Ik ga naar Amerika ~ Bertus Aafjes

Strikt thematisch lezen kan leiden tot ontdekkingen. Alleen al omdat ik tijdens zo’n leesprojectje weleens een boek aanvat dat me anders nooit onder ogen zou zijn gekomen. Het verslag dat Bertus Aafjes [1914 — 1993] schreef over zijn korte eerste verblijf in de VS, zette mij alleen eerder aan tot gedachten over hoe tijden altijd tijden hebben, dan dat me de opmerkingsgave van de schrijver nu zoveel deed.

Boeken kunnen nogal ver achterblijven in het verleden, juist doordat ze het heden van toen in detail hebben vastgelegd. Is er ook de toon nog van de tekst, die net op de verkeerde manier vertrouwelijkheid suggereert met de lezer, waardoor opvalt dat geen schrijver nu zo nog zou schrijven.

Aafjes reisde in de winter van 1956 met het vrachtschip Witmarsum van Rotterdam naar Houston, en een paar weken later weer terug. Daarbij hield hij een verslag bij voor zijn toen tweejarige dochter, die de bijnaam Dolle Dinsdag droeg. Oorspronkelijk kwam dit boek ook uit onder de titel Logboek voor ‘Dolle Dinsdag’.

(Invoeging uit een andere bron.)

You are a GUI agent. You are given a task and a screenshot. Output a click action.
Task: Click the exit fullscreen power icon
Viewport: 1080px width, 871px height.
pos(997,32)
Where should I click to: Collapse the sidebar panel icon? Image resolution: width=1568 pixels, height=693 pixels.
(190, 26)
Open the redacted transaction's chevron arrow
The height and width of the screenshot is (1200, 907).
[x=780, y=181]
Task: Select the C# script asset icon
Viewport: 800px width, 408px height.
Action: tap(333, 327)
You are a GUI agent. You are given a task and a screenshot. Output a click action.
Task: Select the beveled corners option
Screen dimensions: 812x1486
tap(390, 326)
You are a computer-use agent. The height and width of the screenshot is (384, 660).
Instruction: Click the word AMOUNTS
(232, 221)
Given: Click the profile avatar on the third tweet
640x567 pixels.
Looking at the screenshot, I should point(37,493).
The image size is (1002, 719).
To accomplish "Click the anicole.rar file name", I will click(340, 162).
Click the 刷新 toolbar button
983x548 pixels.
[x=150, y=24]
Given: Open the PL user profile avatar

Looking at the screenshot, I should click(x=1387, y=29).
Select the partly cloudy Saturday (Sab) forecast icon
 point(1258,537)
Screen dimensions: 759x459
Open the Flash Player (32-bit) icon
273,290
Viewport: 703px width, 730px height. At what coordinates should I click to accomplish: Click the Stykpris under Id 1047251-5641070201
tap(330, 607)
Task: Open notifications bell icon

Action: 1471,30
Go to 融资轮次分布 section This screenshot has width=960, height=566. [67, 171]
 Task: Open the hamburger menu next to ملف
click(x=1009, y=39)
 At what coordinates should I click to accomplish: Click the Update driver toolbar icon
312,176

Meest opvallend aan dit boek voor de lezer nu zal waarschijnlijk zijn hoe zeer de oorlog indertijd nog van alles kon doordrenken.

Er is die opvallende bijnaam voor dat dochtertje thuis. En de bootreis dient ook om de lezer verhalen te kunnen vertellen over hoe dapper de Nederlandse koopvaardij was tijdens de Tweede Wereldoorlog. Aafjes verhaalt tussendoor trouwens ook rustig over de Zeeslag bij Duins uit 1639, toen de Spaanse Armada beslissend werd verslagen, ondanks de laffe neutraliteit van de Engelsen.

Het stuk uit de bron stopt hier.